Using the line with "Where should I" as your starting point, transcribe it and each line beneath it word for word until the records run out, without pictures.

···

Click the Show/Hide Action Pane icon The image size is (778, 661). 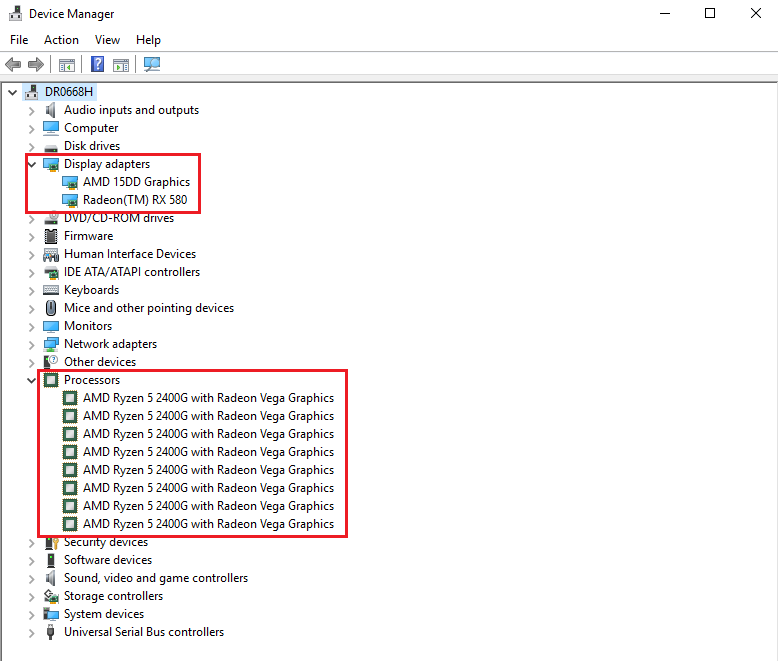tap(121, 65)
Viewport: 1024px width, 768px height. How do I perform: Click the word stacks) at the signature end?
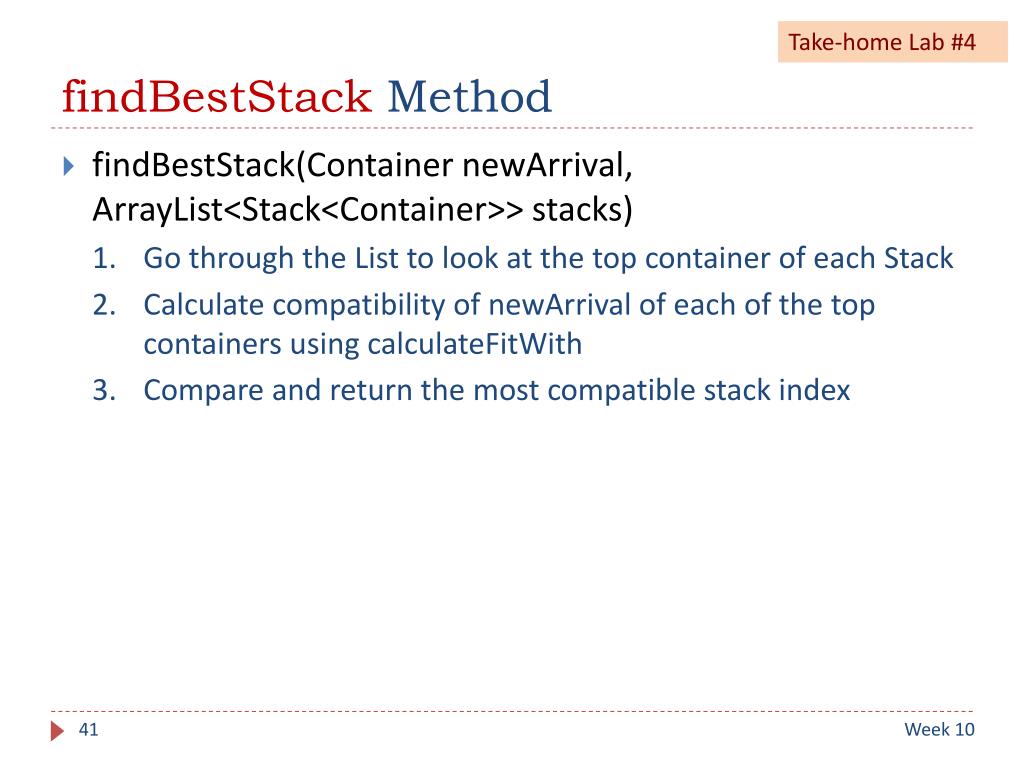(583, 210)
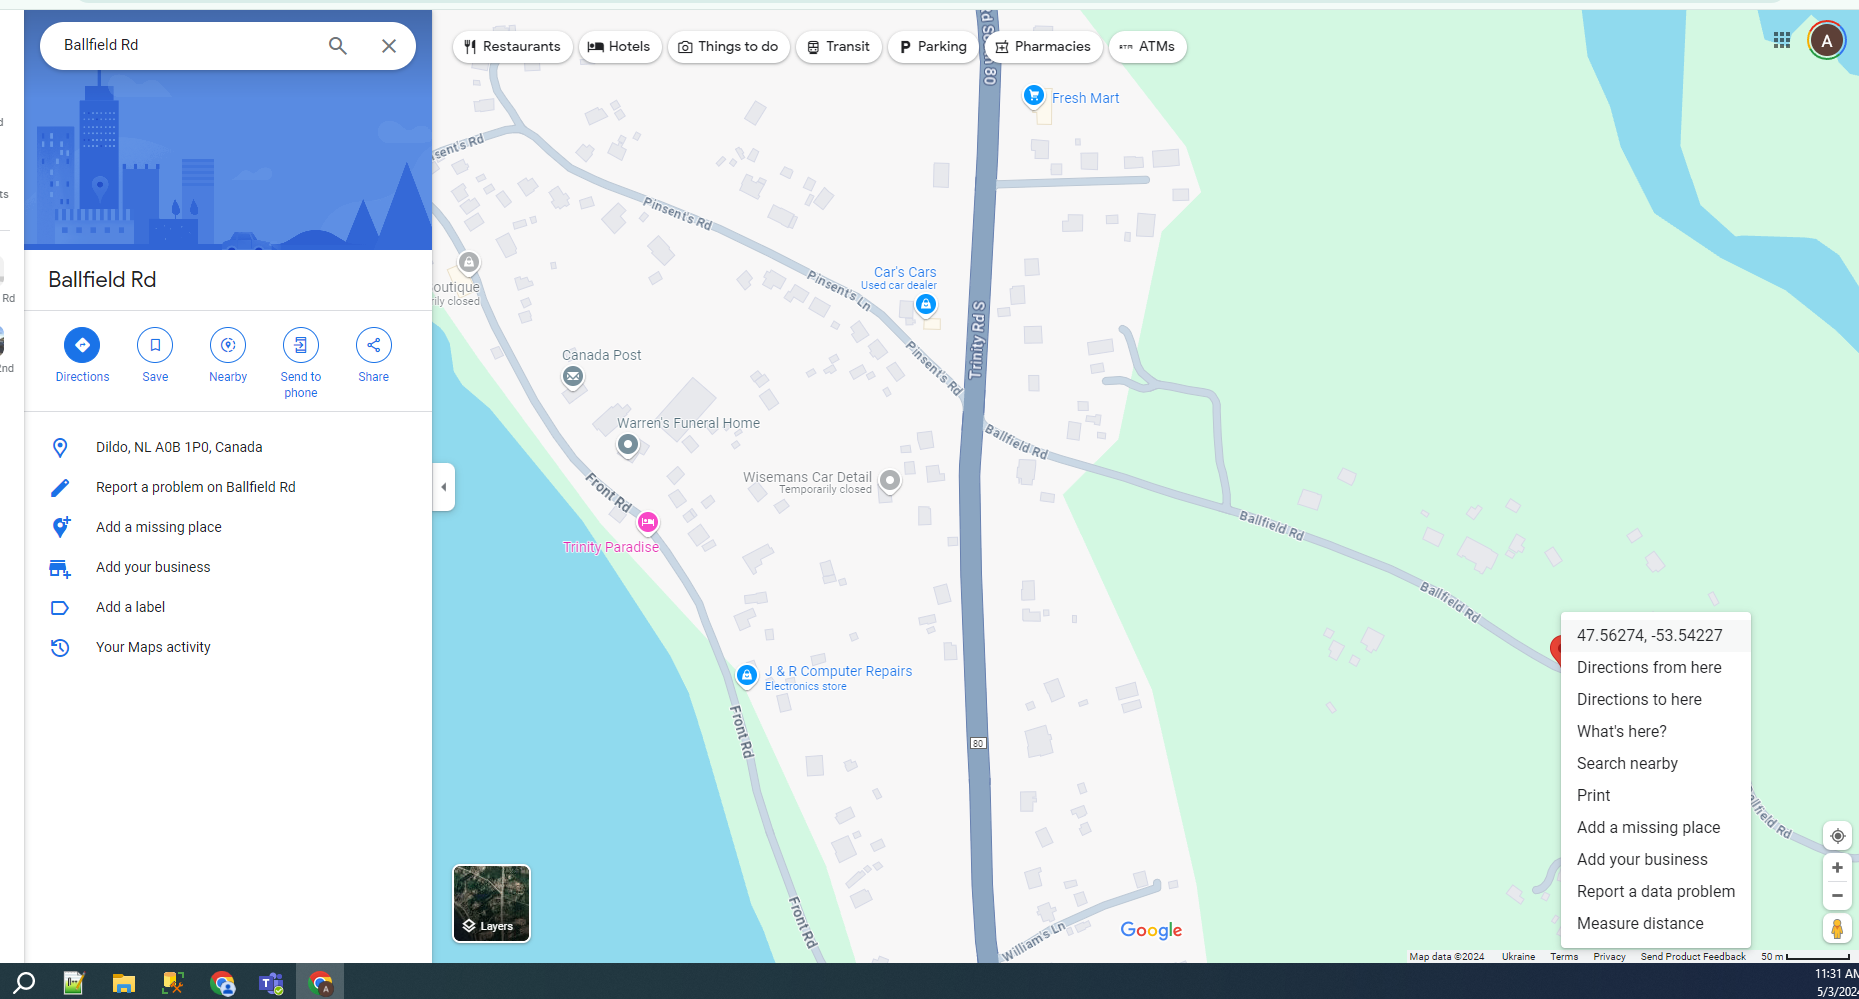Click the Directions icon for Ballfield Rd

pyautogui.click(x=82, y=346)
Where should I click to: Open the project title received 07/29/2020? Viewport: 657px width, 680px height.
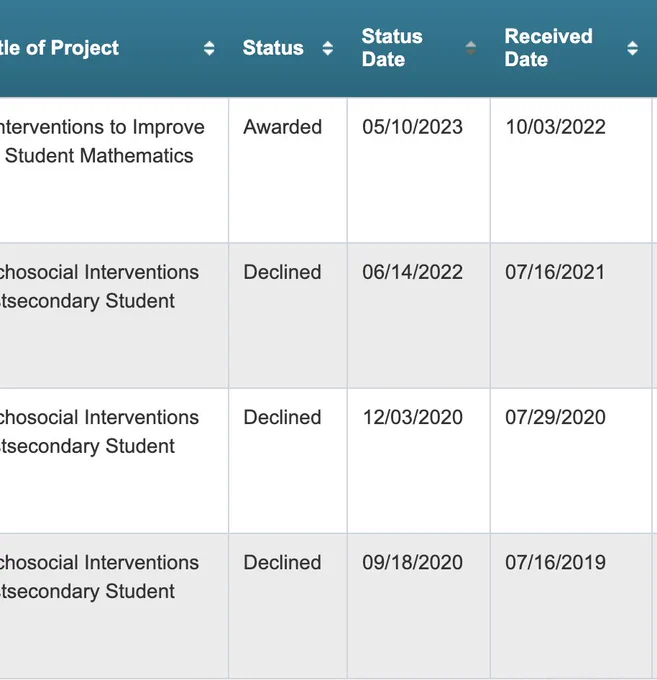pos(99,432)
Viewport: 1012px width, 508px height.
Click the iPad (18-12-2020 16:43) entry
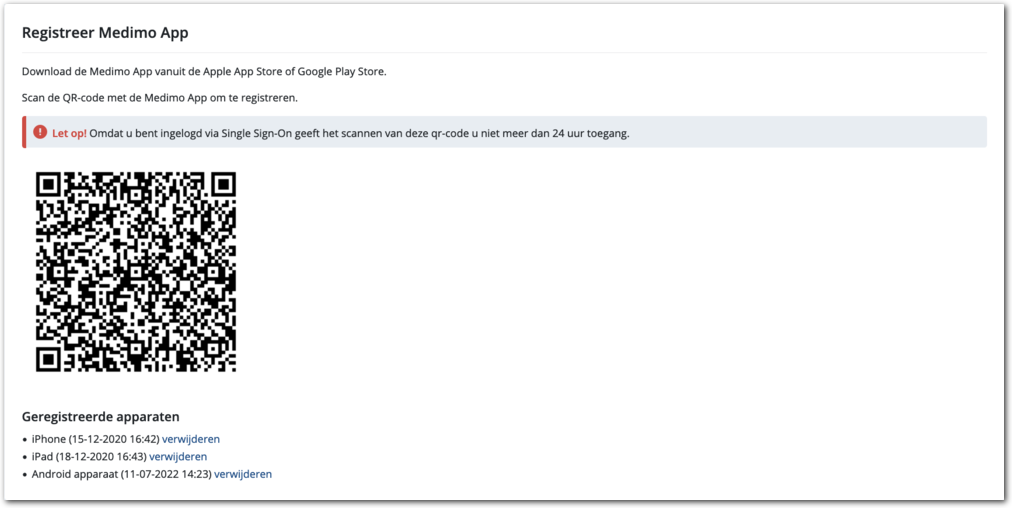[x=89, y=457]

···

*RESULT FOR THIS EXERCISE:*
Where should I click to: Open the project title received 07/29/2020? Viewport: 657px width, 680px height.
pos(99,432)
Viewport: 1012px width, 508px height.
Click the iPad (18-12-2020 16:43) entry
[x=89, y=457]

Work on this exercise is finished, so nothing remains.